When we passed around the newest batch of prints, then, we knew better than to look for the “good” pictures. There never were any. Instead, we would point to the particularly egregious ones and shriek, giving voice to feelings that lay somewhere between hilarity and terror.

But the inescapable shoddiness of our amateur photographs served an important purpose, beyond the obvious one of discouraging narcissism, and it was this: Through its very mediocrity, each image told us that the real world was better than the one it depicted. We were made aware of the richness, the vividness, the sheer reality of our actual lives simply in being shown that our virtual lives were wan and insubstantial. Each of our badly framed, overexposed pictures served as an incentive to seek out the real world.

Of course it’s easy enough to point at this paean to keeping things amateurish and say “this is how things ought to be.” It’s quite another to actually apply the general idea in a world that will never be that way again. I’m trying to remind myself of this, having just rescued my high school viola out of a closet when I was home for Christmas after an 11-year hiatus. It took me a couple of days just to get it something like in-tune; forget actually playing anything on it.

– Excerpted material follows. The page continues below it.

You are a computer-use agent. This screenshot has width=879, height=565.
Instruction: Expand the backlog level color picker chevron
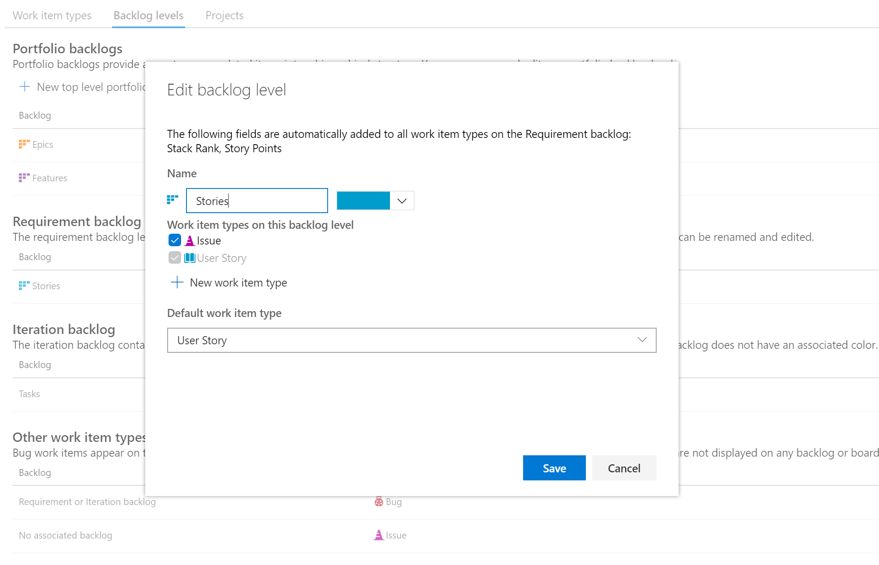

But still my first instinct is to be frustrated that I can’t just pick back up where I left off in 2008, the last time it was even out of its case. Why?? Why not just revel in messing around and fucking up and occasionally stringing together a few notes or phrases that sound nice?

Which isn’t to say i’m not trying to be better at things in some ways. Right now I’m running every day—not training for anything in particular, just needing to move and to get some endorphins—when I don’t like running and am in fact used to walking everywhere.

In the mornings he would walk…. At the start of a walk, alone or moving, the sun at his back or cold rain down his collar, he was more himself than under any other circumstance, until he had walked so far he was not himself, not a self, but joined to the world. Invisibly joined. Had a religion been founded on this, purely this, he would have converted….. Proof of God? Proof was in the world, and the way you visited the world was on foot…. Your walking was a devotion.

That’s from Elizabeth McCracken’s Bowlaway, which I know nothing about save for this passage but guess that I would probably enjoy.

I remembered I had one more loose thought about the Instagram thing, which is as follows. In early 2003 I was 12 years old. That year, when my grandmother used some of her inheritance money to take my family on a cruise, we stopped off at Labadee, Haiti. If you faced the ocean you could trick yourself into thinking the world was a postcard: white sand, blue water, a breeze in the palms. And if you turned 180 degrees you faced a fence that kept the Haitians off the beach. I wandered close, once. Curious faces pressed up against the slats and I could see the eyes of a boy who was probably my age. I was too embarrassed to hold his gaze.

Everyone was taking pictures of the water and no one was taking pictures of the fence, if you catch my drift.

We’re 40 issues in so I can’t remember if I’ve shared this David Berman poem before, but it feels appropriate for the times we’re in now and it also feels related to the photo set that follows below, of the artificial landscapes of the North Sea oil industry.


This issue has been all over the place—blame it on my first week back teaching after the holiday break, which is always an adventure. I’ve had this hollow, spooky feeling in my chest for a few days and I’m grateful to have this vehicle for sharing it.